Monetary Policy and Bank Soundness in Nigeria: A Panel Data Analysis of Capital Adequacy Indicator.
Vol.5 Issue 1
This study examined the effect of monetary policy on Nigeria commercial bank soundness. Cross sectional data were sourced from annual reports of commercial banks and Central Bank of Nigeria Statistical Bulletin. Capital adequacy indicators of commercial banks soundness were used as dependent variables while cash reserve ratios, open market operation rates, monetary policy rate, treasury bills rates and money supply were used as independent variables. Panel data methodology was employed while the fixed effects model was used as estimation technique at 5% level of significance. Fixed effects, random effects and pooled estimates were tested while the Hausman test was used to determine the best fit. Panel unit roots and panel cointegration analysis were conducted on the study. Findings of the study proved that cash reserve ratio have positive but insignificant relationship with capital adequacy indicators of commercial bank soundness. Open market operations had positive and no significant relationship with capital adequacy indicators. Monetary policy rate has positive and no significant relationship with capital adequacy indicator. Treasury bills rates have positive and have no significant relationship with capital adequacy indicators.
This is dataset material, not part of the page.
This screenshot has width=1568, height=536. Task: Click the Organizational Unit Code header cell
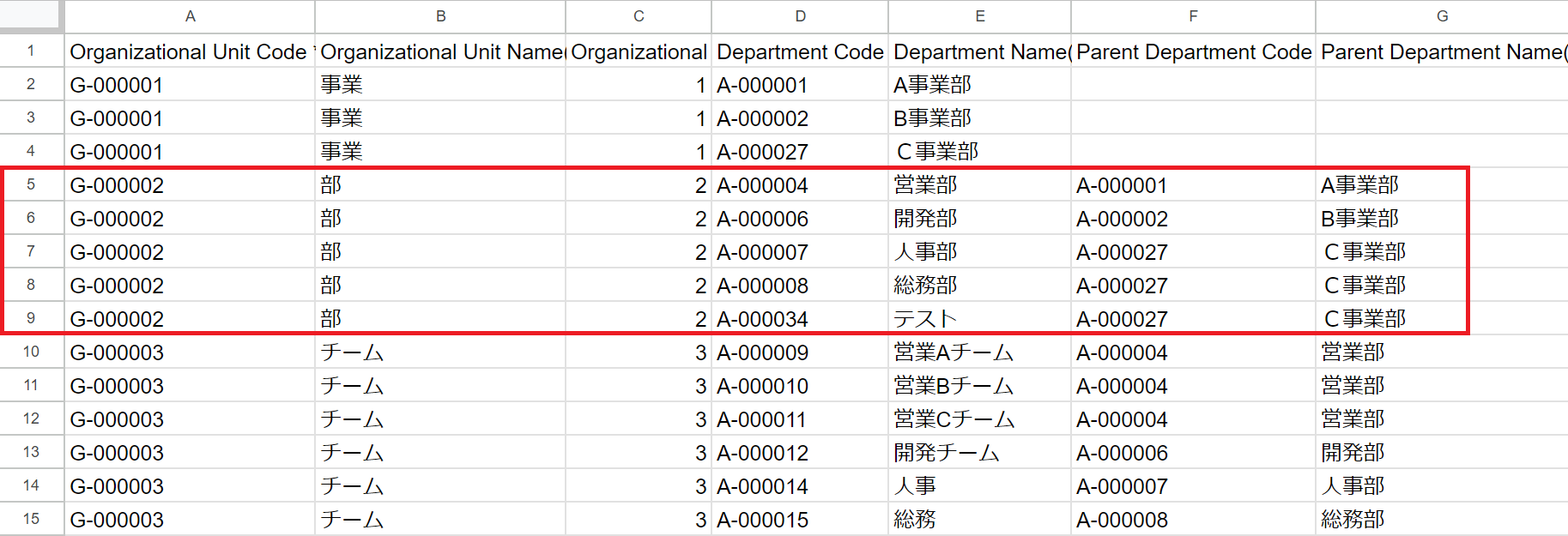pyautogui.click(x=190, y=52)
Monetary policy rates have positive but insignificant relationship with capital adequacy indicators. Money supply has positive and no significant relationship with capital adequacy indicators. The study concluded that cash reserve ratio, open market operations rates, treasury bills rates and monetary policy rates have no significant relationship with capital adequacy. From the findings we recommend that Central Bank of Nigeria should intensify the use money supply as a veritable effective monetary policy tool to achieve bank soundness in Nigeria. Furthermore, Central Bank of Nigeria should redefine these monetary policy instruments such as open market operation to make them more attractive to the banks, moderate cash reserve ratio as a tool for regulating commercial banks operation.